I have considered a website. Right now we only have a facebook page. That comes up on quick when I google heating and cooling in our area, so not sure if we need a website.
As for advertising we have done some flyers, ads in phone books and sponsoring local youth/adult sports teams. 

If you have any specific ideas that would be great. Will look at anything we can do to keep us busier. Thanks


----------



## hittnhard (Jun 8, 2013)

HARRY304E said:


> What state do you live in?
> 
> Here in mass it is slow..:no:


Michigan


----------



## hittnhard (Jun 8, 2013)

HARRY304E said:


> Seems slow everywhere .
> 
> Have you tried google Adwords I've heard it works really well.

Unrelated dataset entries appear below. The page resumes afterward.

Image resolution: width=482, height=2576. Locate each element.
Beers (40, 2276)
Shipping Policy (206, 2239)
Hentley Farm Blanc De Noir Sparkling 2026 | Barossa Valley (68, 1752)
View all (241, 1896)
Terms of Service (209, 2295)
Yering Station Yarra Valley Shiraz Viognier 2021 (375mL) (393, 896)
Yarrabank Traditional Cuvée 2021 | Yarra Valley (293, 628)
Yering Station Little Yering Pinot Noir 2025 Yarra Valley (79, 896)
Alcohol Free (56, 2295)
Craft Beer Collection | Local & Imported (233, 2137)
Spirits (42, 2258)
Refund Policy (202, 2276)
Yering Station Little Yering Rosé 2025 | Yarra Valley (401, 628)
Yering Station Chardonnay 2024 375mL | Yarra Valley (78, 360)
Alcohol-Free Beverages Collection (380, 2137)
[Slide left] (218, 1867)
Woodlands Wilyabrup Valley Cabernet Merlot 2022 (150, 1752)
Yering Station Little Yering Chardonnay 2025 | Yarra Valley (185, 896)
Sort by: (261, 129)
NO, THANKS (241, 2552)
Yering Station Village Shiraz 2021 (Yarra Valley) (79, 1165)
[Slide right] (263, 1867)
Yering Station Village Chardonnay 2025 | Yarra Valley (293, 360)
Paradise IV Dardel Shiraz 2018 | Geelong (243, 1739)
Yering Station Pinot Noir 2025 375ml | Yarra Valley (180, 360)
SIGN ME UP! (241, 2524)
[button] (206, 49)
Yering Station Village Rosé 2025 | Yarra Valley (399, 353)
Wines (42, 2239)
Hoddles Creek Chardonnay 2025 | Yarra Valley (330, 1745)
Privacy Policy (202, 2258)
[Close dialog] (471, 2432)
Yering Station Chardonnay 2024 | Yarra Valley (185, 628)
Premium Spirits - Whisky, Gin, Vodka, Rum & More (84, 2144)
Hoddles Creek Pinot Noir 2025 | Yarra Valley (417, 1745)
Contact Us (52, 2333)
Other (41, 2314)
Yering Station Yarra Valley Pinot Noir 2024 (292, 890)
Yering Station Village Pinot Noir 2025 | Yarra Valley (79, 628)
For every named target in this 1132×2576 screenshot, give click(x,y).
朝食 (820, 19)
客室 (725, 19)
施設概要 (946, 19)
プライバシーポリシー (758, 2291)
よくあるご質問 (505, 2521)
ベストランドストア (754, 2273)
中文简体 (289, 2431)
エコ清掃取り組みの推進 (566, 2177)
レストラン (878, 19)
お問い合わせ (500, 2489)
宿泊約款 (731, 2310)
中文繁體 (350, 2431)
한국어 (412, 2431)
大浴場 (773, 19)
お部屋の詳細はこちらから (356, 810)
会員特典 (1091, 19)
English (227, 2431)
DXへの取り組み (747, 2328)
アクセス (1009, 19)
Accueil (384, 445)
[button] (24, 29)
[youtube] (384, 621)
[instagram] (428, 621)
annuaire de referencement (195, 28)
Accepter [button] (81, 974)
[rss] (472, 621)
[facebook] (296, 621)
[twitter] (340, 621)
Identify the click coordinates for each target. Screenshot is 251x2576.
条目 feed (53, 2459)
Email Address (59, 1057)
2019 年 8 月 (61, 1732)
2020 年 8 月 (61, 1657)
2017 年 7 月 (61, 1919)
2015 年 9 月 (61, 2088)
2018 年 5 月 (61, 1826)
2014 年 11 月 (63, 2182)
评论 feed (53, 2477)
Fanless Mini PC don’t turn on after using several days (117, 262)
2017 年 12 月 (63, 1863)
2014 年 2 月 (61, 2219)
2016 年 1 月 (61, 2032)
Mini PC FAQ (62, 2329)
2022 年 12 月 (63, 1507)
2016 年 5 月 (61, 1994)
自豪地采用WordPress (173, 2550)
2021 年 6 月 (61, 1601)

No...I'll check it out. Thanks


----------



## hittnhard (Jun 8, 2013)

HARRY304E said:


> I've got some info on that I will post later when I get to my computer.


Appreciate it


----------



## HARRY304E (Nov 26, 2012)

hittnhard said:


> Appreciate it


Looks like all my posts are gone..:laughing:


----------



## hittnhard (Jun 8, 2013)

HARRY304E said:


> Looks like all my posts are gone..:laughing:


That's weird. Glad I already checked out what you posted:thumbsup:


----------



## HARRY304E (Nov 26, 2012)

hittnhard said:


> That's weird. Glad I already checked out what you posted:thumbsup:


That's good ,all my posts got deleted I don't know why, But I'm happy that my invisible posts helped you..:laughing:


----------